With sales a fraction of targets, and reviews universally nominating the benchmark iPad as the choice to make, HP has officially nuked its WebOS hardware division - the organisation formerly known as Palm:
In addition, [on Friday] HP reported that it plans to announce that it will discontinue operations for webOS devices, specifically the TouchPad and webOS phones. HP will continue to explore options to optimize the value of webOS software going forward.
It was April 2010 when HP acquired Palm for $1.2 billion. In these crazy times of quadruple that for one patent portfolio, and twelve times that for another one that also included a smartphone phone hardware company (among other things), this might not seem a lot.
Yet it is still a wad of cash, and last year hopes were really high for HP to take it's 'hardware know-how' and provide Palm's team with the support and engineering it needed to make the much-loved WebOS a success. From the official press release last year:
The combination of HP’s global scale and financial strength with Palm’s unparalleled webOS platform will enhance HP’s ability to participate more aggressively in the fast-growing, highly profitable smartphone and connected mobile device markets. Palm’s unique webOS will allow HP to take advantage of features such as true multitasking and always up-to-date information sharing across applications.
A mere 16 months later, a disastrous Touchpad launch, and that strategy is no more.
HP also announced on Friday the possible spin-off of its PC hardware company, and purchase of UK software firm Autonomy for another $10 billion or so that pretty much cleans out their bank account. All three announcements have people scratching their heads. The stock market and its players didn't like it at all, and HP's shares fell a whopping 20 per cent.
What's going on here? Did HP really just give up on a $1.2 billion purchase after a year? Apparently WebOS will still live on without the hardware aspect: licenced to other manufacturers; printer menus, perhaps? God knows HP's stuff could do with a UX makeover, but that's a sad, if seemingly inevitable demise for the once brilliant Palm.
What about a patent sell off as many analysts and commentators have suggested? Would Palm's designs and IP be worth some dollars? Undoubtedly. Perhaps way more than $1.2 billion (Apple isn't suing HP for it's very similar-looking Touchpad, for example), but that still seems an odd strategy.

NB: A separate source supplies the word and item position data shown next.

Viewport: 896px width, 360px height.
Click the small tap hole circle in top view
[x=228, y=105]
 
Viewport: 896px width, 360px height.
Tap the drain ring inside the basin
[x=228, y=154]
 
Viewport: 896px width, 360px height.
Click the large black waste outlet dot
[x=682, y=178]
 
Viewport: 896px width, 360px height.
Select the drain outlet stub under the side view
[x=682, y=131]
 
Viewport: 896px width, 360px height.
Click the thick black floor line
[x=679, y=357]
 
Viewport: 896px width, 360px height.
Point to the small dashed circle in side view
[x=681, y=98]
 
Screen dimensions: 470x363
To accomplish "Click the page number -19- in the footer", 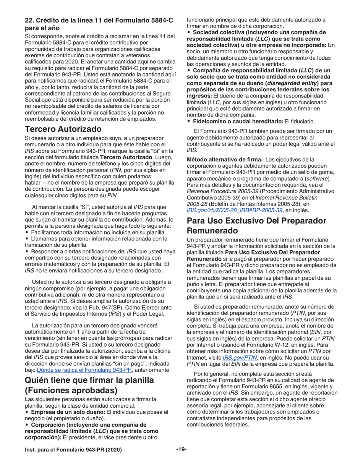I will coord(181,450).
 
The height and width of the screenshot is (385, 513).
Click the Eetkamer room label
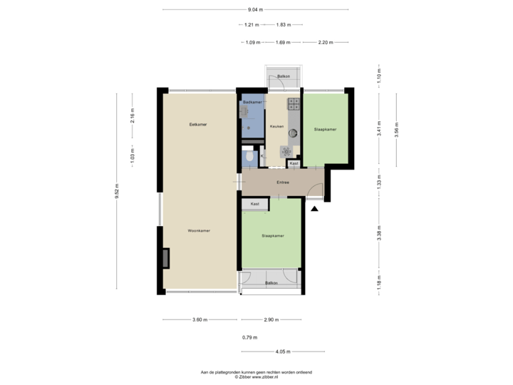point(188,125)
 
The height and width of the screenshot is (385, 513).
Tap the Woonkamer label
point(198,231)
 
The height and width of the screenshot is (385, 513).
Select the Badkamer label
point(252,103)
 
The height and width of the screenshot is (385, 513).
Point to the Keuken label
point(276,126)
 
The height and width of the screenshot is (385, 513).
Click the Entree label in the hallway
point(282,182)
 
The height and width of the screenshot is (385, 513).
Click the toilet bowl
point(248,155)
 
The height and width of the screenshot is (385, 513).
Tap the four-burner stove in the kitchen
point(293,104)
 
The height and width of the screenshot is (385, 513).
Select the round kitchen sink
point(292,131)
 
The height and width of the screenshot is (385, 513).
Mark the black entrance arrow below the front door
point(314,207)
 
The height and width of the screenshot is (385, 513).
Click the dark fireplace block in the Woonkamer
point(166,257)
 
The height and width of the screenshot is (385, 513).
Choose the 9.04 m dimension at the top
point(255,10)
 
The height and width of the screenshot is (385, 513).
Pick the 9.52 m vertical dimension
point(117,191)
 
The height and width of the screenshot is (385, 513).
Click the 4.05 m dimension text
point(282,351)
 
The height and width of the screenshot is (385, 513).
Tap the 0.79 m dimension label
point(249,337)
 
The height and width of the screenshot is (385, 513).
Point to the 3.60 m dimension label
point(200,319)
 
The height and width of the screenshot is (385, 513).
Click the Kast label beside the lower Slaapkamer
point(254,205)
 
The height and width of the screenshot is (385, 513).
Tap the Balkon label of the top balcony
point(284,76)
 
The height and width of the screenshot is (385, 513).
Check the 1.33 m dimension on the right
point(379,183)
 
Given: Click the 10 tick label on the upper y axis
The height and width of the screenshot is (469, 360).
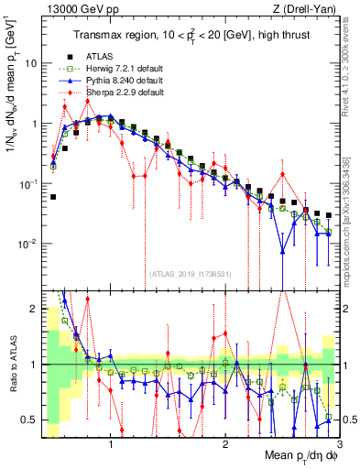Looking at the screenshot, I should click(x=30, y=63).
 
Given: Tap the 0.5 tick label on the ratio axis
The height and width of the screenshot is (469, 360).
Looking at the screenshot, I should click(x=29, y=420).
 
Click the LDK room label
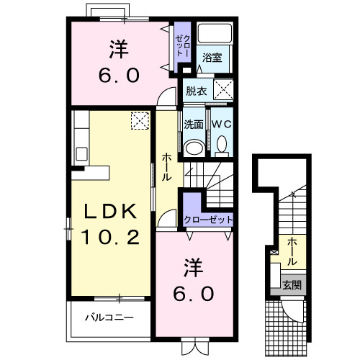tap(112, 212)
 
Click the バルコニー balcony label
tap(108, 316)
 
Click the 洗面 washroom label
tap(193, 123)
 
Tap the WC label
tap(220, 123)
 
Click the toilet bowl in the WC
tap(221, 146)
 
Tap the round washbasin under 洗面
tap(193, 147)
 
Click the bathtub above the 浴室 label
tap(214, 35)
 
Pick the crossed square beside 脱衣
tap(223, 91)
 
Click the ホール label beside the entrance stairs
tap(294, 251)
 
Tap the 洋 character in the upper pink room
tap(120, 50)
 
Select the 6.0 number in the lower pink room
tap(192, 294)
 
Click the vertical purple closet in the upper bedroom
tap(181, 47)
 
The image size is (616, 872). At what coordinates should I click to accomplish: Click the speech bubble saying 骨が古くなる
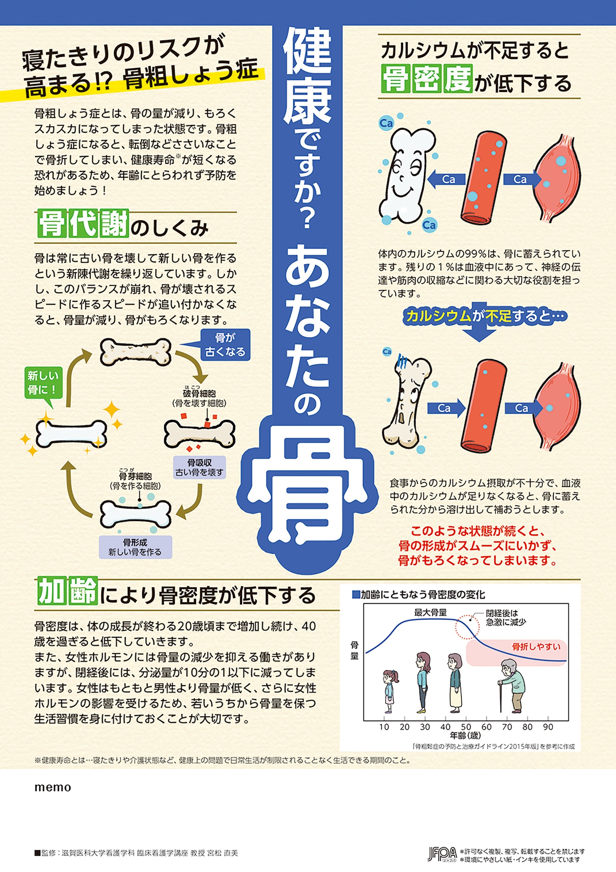[225, 344]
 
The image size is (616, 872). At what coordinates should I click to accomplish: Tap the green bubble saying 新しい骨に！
[43, 382]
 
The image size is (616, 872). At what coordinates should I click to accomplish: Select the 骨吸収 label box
[199, 467]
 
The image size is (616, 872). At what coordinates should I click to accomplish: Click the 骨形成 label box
[135, 547]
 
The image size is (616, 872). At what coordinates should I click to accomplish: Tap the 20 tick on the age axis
[405, 727]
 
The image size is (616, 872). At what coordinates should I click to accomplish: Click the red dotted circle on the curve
[467, 626]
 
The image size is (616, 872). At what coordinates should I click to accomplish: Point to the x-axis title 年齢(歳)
[466, 736]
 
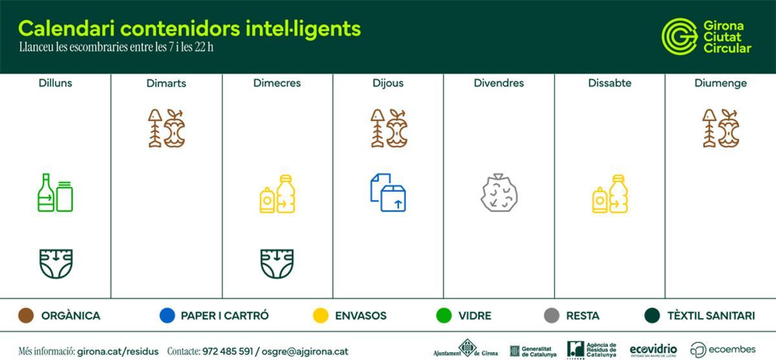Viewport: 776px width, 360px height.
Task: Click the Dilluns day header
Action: click(x=55, y=83)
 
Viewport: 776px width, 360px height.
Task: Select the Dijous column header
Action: click(x=388, y=83)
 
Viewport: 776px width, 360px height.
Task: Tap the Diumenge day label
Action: click(x=720, y=83)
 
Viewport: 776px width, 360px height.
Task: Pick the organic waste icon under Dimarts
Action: click(x=166, y=128)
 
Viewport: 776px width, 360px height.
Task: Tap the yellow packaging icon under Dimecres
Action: click(x=277, y=194)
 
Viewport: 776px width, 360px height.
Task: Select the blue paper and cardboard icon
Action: click(x=388, y=193)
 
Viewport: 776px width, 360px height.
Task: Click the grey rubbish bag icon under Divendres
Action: click(x=499, y=193)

What I'm pretty sure about is this story has a long way yet to run.
HP has repeatedly said WebOS is valuable, and there's plenty of very smart, experienced people in the mix to suggest that there's a much bigger strategic play in motion. I read this interview a while back with Stephen DeWitt I came away pretty intrigued. A further interview with DeWitt posted yesterday adds more, and closer inspection of that orignal 2010 press release is really worth reading in full if you're interested.
What is known for sure is that the world's biggest PC maker by volume just completely surrendered its cards in the tablet market. That alone is a fairly stunning conclusion to an absolutely crazy week for the tech industry, and great reading for a tech lover like me.